Nel cascinale c’erano attrezzature del valore di quasi 100mila euro per coltivare 1.800 piante di cannabis, pronte a essere trasformate in 160mila dosi e fruttare un milione e mezzo di euro. A proteggere quegli 800 quadrati metri di laboratorio sperduti nelle campagne di Balzola, in provincia di Alessandria, c’erano anche le sentinelle: immigrati senza permesso di soggiorno che dormivano su vecchi materassi e facevano la guardia al tesoro della banda, con tanto di botola d’emergenza per scappare in caso di controlli.

Un accorgimento che non è bastato, visto che i carabinieri di Casale Monferrato sono arrivati e hanno arrestato un italiano di 52 anni e due fratelli di 36 e 23 anni, di nazionalità albanese, clandestini e senza fissa dimora. Proprio in quel momento stavano caricando un furgone con quaranta sacchi di foglie a sette punte, per un totale di oltre 4 quintali di prodotto.

Ora le indagini continuano per rintracciare i complici dei tre arrestati ma intanto la centrale di produzione è stata sequestrata.

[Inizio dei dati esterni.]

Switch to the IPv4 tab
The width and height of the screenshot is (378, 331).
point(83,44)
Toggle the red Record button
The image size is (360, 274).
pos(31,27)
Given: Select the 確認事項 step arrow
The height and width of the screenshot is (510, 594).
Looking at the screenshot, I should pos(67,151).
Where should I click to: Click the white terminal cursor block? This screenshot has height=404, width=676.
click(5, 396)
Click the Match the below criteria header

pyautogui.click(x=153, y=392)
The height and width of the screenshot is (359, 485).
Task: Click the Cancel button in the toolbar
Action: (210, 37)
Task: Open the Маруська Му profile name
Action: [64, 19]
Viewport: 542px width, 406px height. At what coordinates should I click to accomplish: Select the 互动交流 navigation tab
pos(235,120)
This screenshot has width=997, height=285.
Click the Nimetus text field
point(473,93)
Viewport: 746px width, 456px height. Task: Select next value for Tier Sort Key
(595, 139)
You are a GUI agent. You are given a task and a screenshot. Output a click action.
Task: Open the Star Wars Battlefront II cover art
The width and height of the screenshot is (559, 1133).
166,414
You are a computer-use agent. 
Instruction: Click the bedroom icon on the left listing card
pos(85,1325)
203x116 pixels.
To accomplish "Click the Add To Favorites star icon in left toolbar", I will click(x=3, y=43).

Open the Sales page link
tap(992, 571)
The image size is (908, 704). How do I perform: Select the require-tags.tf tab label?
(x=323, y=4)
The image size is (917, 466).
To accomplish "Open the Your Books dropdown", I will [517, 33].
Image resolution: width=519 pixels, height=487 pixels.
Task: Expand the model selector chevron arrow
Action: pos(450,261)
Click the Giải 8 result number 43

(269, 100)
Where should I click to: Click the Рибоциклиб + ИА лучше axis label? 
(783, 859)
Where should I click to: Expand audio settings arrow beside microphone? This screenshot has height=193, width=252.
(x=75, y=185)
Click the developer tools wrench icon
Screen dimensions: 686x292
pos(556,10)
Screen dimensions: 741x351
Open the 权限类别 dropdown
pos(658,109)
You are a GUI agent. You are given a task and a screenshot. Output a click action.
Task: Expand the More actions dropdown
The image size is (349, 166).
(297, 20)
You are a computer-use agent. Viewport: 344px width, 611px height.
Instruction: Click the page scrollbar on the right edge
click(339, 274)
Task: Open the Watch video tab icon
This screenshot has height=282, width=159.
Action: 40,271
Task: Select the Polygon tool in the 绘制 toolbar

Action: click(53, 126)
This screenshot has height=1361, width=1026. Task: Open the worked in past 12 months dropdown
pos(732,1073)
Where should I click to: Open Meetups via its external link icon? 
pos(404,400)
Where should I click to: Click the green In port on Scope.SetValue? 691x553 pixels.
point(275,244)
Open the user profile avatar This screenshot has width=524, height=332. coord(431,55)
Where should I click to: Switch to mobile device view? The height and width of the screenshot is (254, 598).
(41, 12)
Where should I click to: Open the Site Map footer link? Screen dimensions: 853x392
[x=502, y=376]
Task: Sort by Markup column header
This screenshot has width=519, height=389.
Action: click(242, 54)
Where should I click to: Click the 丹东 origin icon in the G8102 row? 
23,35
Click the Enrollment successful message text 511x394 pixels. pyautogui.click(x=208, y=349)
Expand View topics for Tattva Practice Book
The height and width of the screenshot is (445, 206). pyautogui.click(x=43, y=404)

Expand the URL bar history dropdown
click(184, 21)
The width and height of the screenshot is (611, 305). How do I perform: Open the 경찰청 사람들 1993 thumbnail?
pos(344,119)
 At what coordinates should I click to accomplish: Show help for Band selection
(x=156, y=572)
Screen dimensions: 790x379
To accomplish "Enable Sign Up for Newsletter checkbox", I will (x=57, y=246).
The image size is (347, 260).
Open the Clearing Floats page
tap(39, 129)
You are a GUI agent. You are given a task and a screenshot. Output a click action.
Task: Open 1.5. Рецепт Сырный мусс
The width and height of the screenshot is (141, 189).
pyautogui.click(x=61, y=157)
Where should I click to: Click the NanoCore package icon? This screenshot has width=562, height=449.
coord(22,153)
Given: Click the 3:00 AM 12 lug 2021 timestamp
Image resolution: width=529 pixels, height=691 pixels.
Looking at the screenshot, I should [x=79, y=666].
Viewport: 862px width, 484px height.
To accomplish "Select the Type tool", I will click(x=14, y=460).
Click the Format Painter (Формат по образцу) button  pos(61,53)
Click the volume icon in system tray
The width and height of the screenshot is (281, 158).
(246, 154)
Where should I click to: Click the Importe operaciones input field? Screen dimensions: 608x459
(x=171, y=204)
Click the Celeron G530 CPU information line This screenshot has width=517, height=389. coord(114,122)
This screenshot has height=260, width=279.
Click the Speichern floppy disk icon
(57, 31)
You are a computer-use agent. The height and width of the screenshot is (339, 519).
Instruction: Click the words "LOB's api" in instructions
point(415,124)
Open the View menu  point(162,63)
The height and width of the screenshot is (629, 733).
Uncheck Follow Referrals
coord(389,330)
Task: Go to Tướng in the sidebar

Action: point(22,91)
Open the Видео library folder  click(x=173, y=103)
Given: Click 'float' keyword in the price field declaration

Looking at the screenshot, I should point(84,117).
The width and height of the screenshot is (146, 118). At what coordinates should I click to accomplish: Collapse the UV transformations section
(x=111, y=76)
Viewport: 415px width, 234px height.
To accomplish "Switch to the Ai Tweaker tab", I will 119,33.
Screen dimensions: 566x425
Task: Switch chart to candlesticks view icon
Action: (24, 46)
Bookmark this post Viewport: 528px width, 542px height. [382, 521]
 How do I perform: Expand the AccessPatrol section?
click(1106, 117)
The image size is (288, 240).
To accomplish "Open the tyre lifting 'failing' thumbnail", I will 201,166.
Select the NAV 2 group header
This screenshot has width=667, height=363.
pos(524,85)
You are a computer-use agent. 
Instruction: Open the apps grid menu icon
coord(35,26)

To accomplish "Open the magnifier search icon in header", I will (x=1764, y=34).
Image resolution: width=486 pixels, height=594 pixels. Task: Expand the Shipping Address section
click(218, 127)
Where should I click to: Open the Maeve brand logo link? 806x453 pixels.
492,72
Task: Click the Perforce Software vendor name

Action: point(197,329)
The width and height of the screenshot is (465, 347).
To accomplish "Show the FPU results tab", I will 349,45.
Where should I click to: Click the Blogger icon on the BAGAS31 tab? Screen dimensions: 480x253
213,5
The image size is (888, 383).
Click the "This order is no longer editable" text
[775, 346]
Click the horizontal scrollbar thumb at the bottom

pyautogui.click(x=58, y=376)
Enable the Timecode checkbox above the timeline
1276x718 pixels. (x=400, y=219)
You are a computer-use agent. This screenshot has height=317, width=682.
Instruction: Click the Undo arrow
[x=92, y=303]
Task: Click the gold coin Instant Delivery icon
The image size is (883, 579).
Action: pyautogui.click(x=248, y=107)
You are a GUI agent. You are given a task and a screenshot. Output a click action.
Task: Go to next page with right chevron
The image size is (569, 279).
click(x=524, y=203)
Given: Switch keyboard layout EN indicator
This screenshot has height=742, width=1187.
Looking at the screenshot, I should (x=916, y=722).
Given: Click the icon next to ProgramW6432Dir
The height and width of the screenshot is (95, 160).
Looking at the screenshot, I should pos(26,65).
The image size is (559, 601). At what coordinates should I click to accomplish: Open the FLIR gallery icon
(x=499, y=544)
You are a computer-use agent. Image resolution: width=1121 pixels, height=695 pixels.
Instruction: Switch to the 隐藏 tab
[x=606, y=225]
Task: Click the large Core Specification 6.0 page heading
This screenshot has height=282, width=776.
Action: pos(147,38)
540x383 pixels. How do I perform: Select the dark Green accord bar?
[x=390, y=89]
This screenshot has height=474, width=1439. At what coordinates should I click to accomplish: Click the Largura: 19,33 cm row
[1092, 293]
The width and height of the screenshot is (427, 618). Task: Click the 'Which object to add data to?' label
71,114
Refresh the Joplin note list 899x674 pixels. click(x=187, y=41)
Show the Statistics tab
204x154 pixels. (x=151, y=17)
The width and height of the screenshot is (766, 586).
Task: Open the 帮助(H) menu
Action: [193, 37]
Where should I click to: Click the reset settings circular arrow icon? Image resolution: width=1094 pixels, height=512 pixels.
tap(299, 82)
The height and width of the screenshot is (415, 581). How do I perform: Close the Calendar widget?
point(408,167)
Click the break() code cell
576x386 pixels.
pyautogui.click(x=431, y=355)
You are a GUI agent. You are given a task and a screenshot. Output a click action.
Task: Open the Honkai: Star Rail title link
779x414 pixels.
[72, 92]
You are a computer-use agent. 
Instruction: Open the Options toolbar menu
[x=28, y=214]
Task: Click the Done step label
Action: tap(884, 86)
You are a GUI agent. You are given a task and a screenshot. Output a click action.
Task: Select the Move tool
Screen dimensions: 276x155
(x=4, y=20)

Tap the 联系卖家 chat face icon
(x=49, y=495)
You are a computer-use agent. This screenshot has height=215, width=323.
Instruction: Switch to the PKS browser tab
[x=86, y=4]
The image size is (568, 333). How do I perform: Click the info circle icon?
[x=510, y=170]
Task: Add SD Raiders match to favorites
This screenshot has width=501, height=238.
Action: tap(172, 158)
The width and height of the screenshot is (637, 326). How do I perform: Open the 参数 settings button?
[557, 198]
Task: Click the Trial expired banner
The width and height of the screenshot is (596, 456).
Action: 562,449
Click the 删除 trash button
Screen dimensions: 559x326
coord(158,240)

E basta fare due passi fra i due piani di muri scrostati per capire quanto fosse tutto organizzato nei minimi dettagli: «La banda aveva lampade Uv, riscaldamento, bilancini, prodotti per i trattamenti, cisterne d’acqua per far maturare le piante – fa gli onori di casa il capitano Valerio Azzone, comandante della Compagnia di Casale – Avevano scelto questo edificio perché strategico dal punto di vista logistico: è direttamente collegato alla provinciale 26 e facilita il carico del prodotto».